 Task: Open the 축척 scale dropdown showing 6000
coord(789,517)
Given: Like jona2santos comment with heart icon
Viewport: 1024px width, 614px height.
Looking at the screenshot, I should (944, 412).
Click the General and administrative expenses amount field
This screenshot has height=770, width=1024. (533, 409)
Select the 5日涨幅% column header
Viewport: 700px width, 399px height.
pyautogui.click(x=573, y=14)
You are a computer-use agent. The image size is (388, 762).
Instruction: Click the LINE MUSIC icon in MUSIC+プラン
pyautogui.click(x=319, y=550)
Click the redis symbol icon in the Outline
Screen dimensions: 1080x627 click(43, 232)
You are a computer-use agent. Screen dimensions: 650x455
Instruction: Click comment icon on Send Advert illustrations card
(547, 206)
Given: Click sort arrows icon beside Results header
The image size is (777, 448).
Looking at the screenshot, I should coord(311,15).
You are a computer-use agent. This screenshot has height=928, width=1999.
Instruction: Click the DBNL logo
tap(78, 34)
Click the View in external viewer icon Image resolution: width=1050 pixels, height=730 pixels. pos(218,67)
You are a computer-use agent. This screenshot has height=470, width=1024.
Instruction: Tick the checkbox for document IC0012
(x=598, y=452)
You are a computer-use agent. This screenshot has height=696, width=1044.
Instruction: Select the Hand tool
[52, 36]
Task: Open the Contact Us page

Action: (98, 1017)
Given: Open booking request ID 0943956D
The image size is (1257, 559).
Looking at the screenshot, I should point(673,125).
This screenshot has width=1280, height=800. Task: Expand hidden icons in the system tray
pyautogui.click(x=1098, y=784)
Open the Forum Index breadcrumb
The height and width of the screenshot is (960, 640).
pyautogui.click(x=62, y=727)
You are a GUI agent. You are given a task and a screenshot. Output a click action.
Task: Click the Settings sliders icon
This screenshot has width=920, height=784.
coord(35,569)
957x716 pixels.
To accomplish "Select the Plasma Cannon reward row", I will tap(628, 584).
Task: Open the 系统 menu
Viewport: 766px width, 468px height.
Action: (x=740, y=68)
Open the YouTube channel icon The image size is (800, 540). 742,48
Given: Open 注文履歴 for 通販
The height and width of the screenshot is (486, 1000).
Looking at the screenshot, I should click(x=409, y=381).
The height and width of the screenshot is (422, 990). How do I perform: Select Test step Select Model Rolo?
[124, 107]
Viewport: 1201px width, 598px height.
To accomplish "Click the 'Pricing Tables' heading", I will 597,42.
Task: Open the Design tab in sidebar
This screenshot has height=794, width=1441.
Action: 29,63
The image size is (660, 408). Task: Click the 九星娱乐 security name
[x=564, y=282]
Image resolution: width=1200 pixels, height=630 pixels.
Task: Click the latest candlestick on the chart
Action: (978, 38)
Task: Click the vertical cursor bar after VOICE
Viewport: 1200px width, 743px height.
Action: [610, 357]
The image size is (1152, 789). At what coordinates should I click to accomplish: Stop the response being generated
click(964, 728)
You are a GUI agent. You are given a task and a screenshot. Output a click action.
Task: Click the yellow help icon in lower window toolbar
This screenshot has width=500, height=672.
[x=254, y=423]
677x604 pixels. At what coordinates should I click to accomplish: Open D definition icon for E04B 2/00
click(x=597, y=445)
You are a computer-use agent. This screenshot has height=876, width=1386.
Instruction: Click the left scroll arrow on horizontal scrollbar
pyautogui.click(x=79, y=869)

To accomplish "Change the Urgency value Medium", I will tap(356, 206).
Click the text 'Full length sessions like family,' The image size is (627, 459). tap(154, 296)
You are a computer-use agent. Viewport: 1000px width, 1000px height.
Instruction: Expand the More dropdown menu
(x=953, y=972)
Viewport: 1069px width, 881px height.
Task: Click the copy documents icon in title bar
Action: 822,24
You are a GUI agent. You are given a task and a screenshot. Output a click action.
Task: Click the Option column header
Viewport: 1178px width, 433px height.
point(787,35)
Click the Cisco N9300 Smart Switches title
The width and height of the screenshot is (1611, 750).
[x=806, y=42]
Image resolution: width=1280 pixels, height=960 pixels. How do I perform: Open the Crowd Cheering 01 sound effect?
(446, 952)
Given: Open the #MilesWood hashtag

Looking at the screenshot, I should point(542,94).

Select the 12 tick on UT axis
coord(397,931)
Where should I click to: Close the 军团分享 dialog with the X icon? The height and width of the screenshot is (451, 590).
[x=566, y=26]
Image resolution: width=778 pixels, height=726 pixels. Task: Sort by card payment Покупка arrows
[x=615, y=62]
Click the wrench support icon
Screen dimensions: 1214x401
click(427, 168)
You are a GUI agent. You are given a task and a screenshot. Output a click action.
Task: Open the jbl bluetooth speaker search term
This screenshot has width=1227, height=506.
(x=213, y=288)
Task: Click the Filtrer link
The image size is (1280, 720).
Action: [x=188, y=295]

______

Lines before the one containing "Task: Open the jbl" are left out. Repeat that line and all lines after it in the records above exactly.

Task: Open the jbl bluetooth speaker search term
This screenshot has width=1227, height=506.
(x=213, y=288)
Task: Click the Filtrer link
The image size is (1280, 720).
Action: [x=188, y=295]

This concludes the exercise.